そのぐらい身に染みて分かっておるであろう?」

 ハティは頷き、言葉を返す。

 「それもそうだな。旅は危険なものだ。仕方ない。」

 想定外の馬車に跳ね飛ばされるという、事故に合ったトキミツをよそに馬車の三人は頷きあい納得した。
そして、轟音を立てながら馬車の集団は二時間ばかり走り、夕日が照らし出した頃、城壁に囲まれた城塞都市が見え始めた。

 「うわー……。本当にダグまで一日で着いた。」

 その間、ヴィダルとスヴァ=ローグは吐きつつも城塞都市へと到着し、馬車が止まったことに安堵した。
城壁の外の受付で執事達が入場の手続きをしている間に、簡単な飲み物を飲んだりして待っていた。
 そして、手続きも終わり馬車も先ほどとは違う、ゆっくりとした足取りで中央に見える一際大きなバロック建築の城へと向かいだした。

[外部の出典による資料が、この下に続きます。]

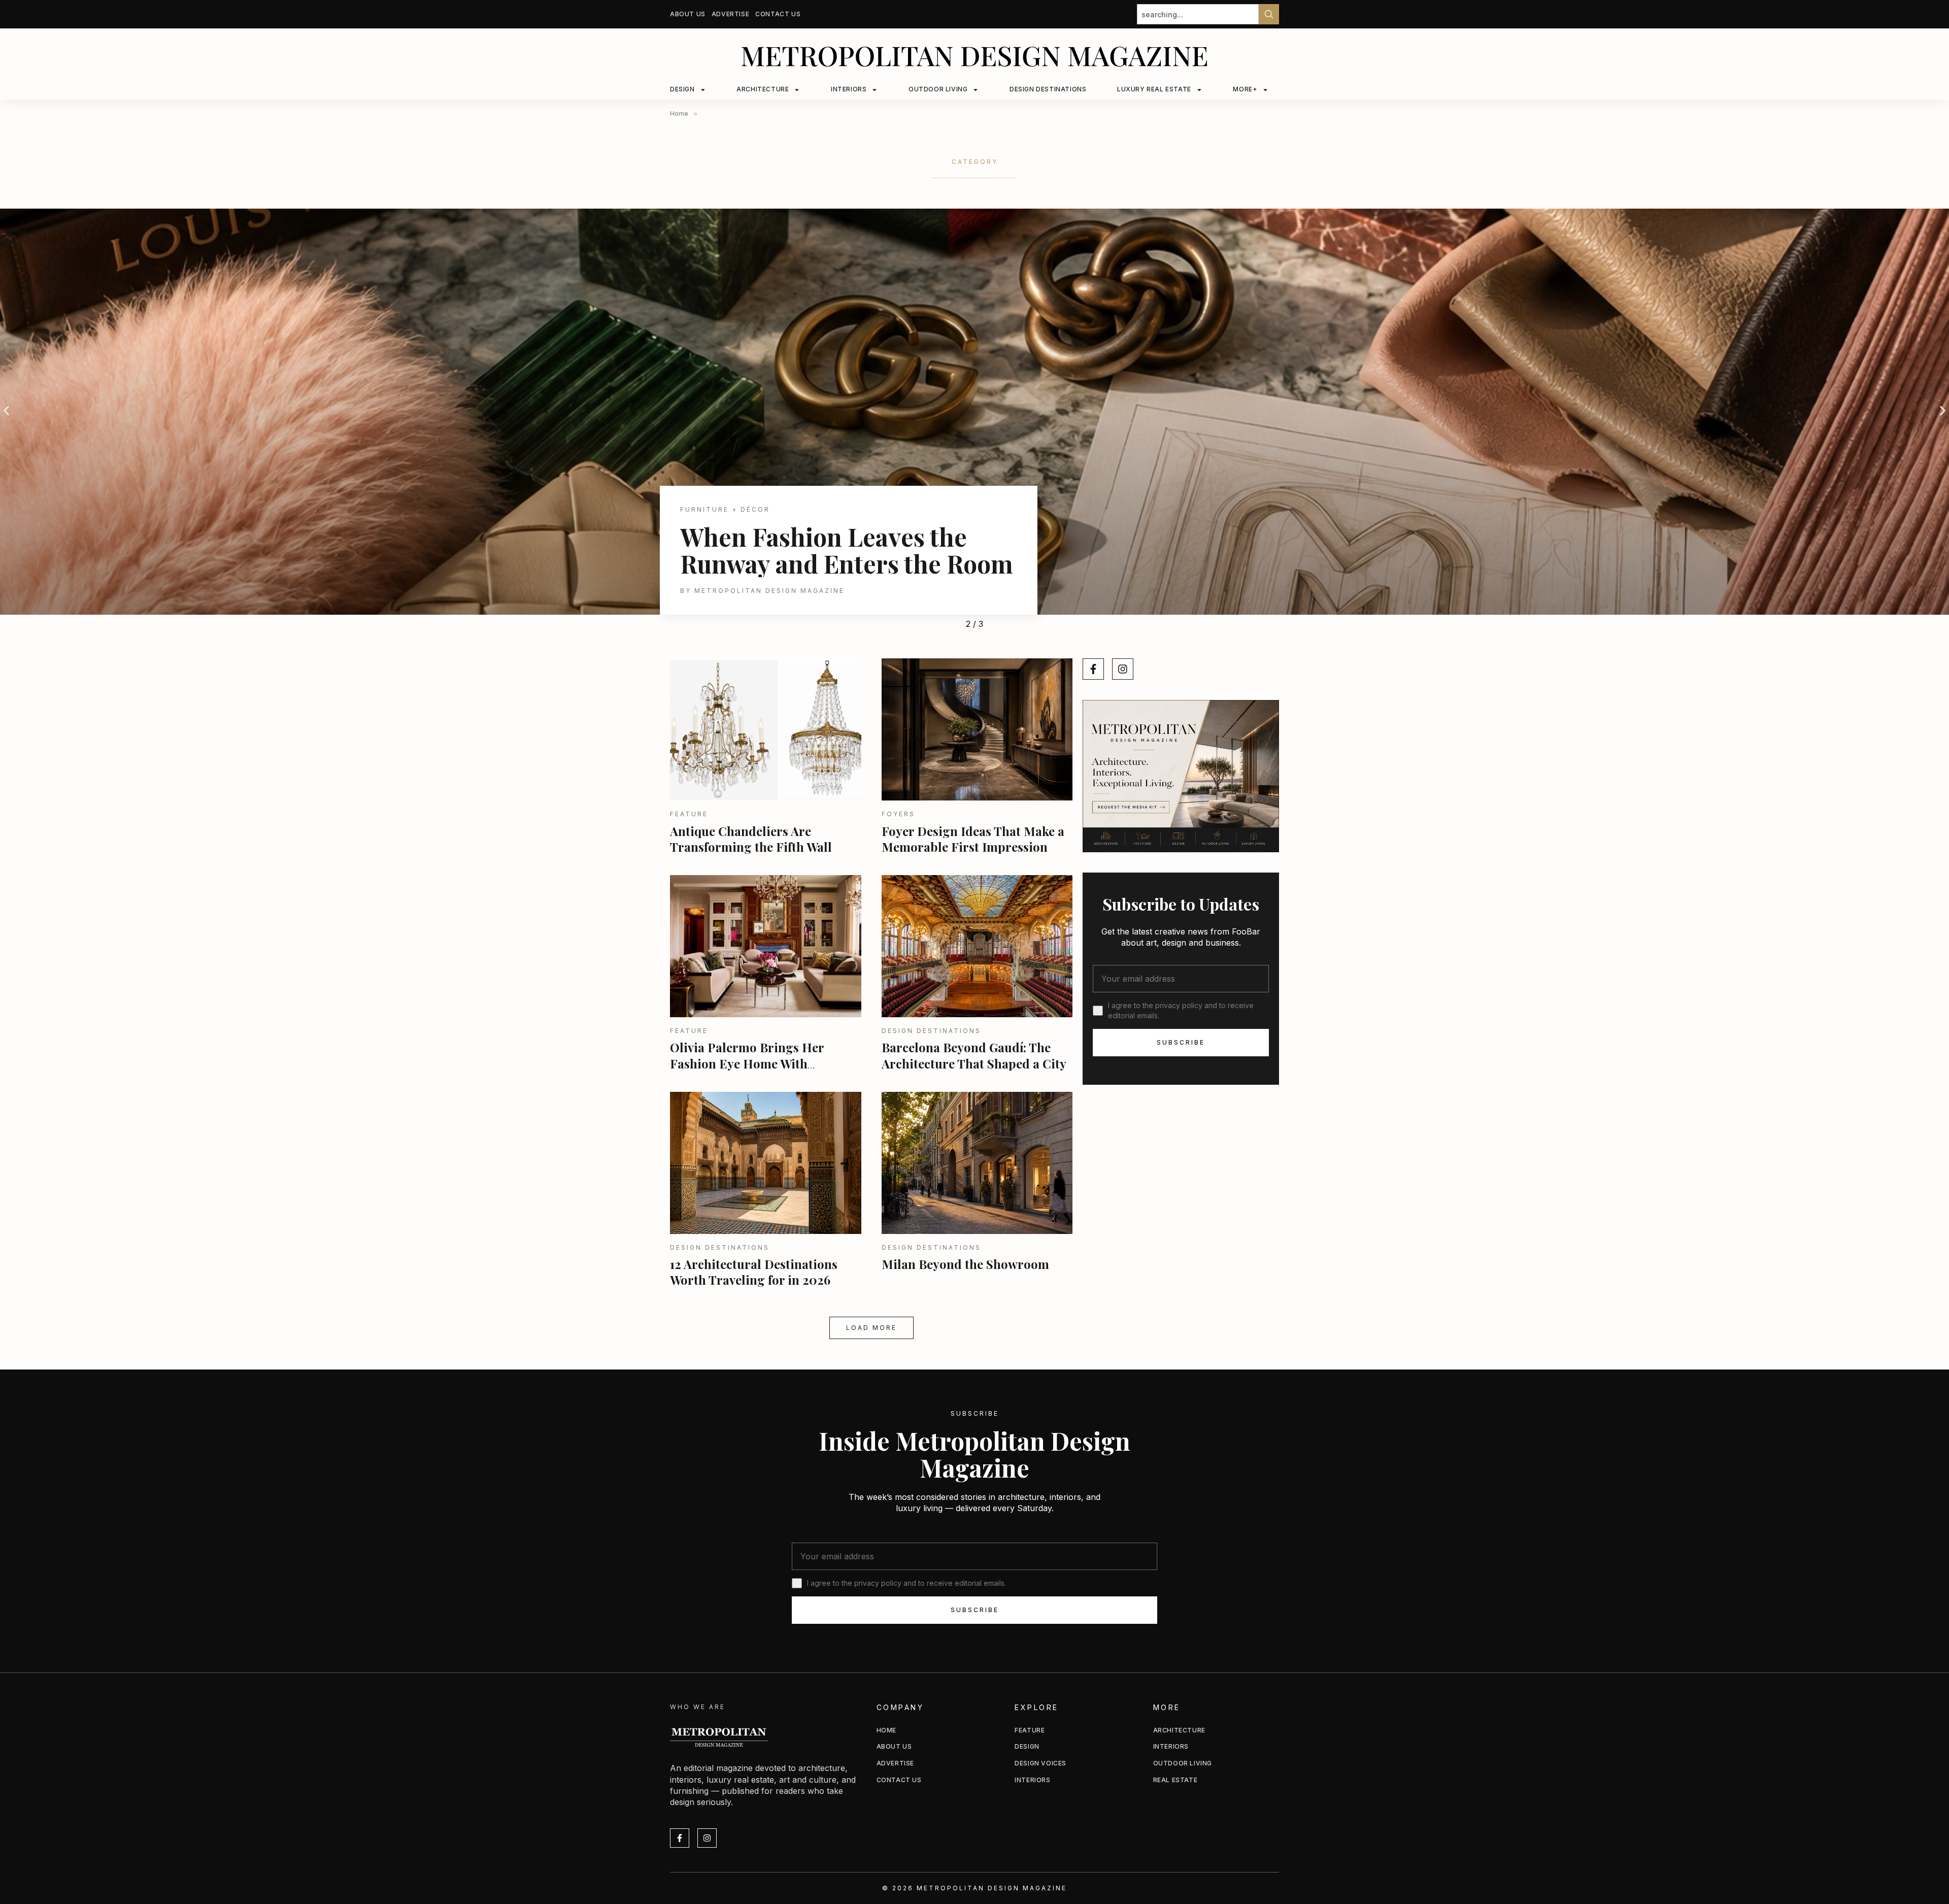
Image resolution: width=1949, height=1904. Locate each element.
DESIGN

「フギンケニッグの娘よ。久しぶりのダグとヴァルホル城を見た感想はどうだ?」

 なにか自慢げにスヴァ=ローグは言う。

「いや、まぁ、すっごい微妙な心境です。相変わらず平和そうでなによりなんですけど……。」

「くく。そのまま連れ戻されないか。か。気にするな。主の身柄はダズラでしばらく引き受けるということにするさ。」

 気さくにスヴァ=ローグは笑うが、ヴィダルは微妙そうな表情をしていた。

「まぁ、それもそうなんですけど。今回の野球大会って、クレス王家も出るんですよね?あいつ……。じゃないシグフルド王子も来るんですか?」

「事前に選手の名簿は交換しない約束だが、おそらく来るだろうな。第一王子であろう?クハハ。主の元婚約者と言ったほうが早いか。」

 そう。ヴィダルの家出の原因は第一王子との婚約の話が出たからであった。
フギンケニッグ家も跡取りが居ないため、渋っていたがヴィダルとシグフルドが幼馴染で仲が良かった。
ということで仕方なく、ムニンレフル家より次男を養子として迎えて収まりをつけようとしていたのだが、実際は仲が良かったわけではなかったのだ。
 貴族一派のガキ大将だったヴィダルが、ひたすらいじめていた相手がシグフルドだったのだ。
いつも一緒に遊んでいたのだが、パシリ扱いの気の弱い文系男子。それがシグフルドだった。
 他の貴族の子供たちは、第一王子だからやめてあげてと言っていたがそんなことも聞かず、ただ何となくパシリにすると面白いというだけでヴィダルはいじめたおしていた。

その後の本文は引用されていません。